Dentre coisas positivas que
aconteceram no futebol em 2014, como a Copa do Mundo no Brasil e o
tetracampeonato brasileiro do Cruzeiro, um fato negativo ficou marcado na
memória dos amantes do esporte mais popular do nosso país.
No mês de agosto daquele ano, em
uma partida entre Grêmio e Santos válida pelas oitavas de final da Copa do
Brasil, o então goleiro Mário Lúcio Duarte Costa, mais conhecido como Aranha,
teve uma grande atuação ajudando o Santos a vencer o duelo. Mas durante a
partida, o jogador foi insultado por parte dos torcedores adversários, que
imitavam macaco em clara ofensa racista. Os gestos foram flagrados pelas
câmeras de TV.
Desde o acontecido, Aranha passou
a ter uma forte atuação no combate ao racismo no esporte. Nesta quarta-feira, a
pedido de Wendel, treinador da equipe Sub-14 do Cruzeiro e que jogou com Aranha
na Ponte Preta-SP, o ex-goleiro participou de um bate-papo on-line com atletas
da base cruzeirense. Participaram da conversa garotos do Sub-11 ao Sub-16.

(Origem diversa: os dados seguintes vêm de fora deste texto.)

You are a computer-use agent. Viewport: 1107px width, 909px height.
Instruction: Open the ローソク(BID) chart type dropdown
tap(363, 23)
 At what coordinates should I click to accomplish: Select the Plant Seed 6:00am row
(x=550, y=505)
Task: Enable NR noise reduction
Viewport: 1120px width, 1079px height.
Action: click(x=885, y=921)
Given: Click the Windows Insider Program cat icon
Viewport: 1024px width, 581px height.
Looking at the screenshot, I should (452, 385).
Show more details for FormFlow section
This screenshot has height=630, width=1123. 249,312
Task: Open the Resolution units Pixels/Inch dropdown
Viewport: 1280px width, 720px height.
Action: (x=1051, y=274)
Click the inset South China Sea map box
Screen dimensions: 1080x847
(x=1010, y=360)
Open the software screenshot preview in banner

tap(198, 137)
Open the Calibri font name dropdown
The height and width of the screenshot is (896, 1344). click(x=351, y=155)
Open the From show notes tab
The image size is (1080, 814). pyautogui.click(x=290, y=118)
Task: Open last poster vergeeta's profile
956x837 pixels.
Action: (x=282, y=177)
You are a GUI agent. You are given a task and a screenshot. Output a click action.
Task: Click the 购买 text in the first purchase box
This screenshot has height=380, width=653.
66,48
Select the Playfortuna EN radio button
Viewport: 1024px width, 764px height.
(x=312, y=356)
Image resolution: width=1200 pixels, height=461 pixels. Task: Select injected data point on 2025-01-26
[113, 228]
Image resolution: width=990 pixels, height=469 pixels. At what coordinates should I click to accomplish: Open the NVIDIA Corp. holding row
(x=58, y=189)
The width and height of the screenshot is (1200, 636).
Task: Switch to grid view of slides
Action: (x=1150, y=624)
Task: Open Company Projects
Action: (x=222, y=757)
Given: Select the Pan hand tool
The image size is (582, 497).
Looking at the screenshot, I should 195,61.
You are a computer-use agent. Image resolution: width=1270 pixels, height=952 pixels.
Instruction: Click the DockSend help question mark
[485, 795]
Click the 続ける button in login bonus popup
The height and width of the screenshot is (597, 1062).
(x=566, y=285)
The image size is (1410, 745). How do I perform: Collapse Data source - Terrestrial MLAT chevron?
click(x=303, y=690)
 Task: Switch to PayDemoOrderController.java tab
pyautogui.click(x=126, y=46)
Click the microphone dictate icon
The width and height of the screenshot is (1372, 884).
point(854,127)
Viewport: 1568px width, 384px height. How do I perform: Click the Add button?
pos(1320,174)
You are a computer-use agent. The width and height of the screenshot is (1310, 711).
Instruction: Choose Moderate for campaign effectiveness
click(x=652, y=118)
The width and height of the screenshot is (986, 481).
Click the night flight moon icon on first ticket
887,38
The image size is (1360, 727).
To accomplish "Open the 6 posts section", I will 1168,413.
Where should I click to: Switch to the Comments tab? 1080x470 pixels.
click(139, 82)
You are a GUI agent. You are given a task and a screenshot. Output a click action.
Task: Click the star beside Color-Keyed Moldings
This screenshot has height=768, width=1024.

Aranha começou falando sobre o
histórico dos negros no futebol brasileiro. Falou também do preconceito com os
goleiros negros, desde os tempos de Barbosa na Copa do Mundo de 1950.
“Eu não conseguia muitos testes
porque o goleiro negro não era confiável. Até que vieram Dida e Jeferson, que
jogaram no Cruzeiro, e tiveram sucesso na Seleção Brasileira. Eles quebraram o
estigma de que goleiro negro não era confiável”, revelou.
“O futebol chegou ao Brasil seis
anos após o fim da escravidão. Era um esporte para a elite branca. O negro não podia
se associar a um clube para jogador futebol, não tinha condições financeiras e
não era aceito. Até hoje temos pessoas que não aceitam os negros, coisas
passadas de pais para filhos”, completou.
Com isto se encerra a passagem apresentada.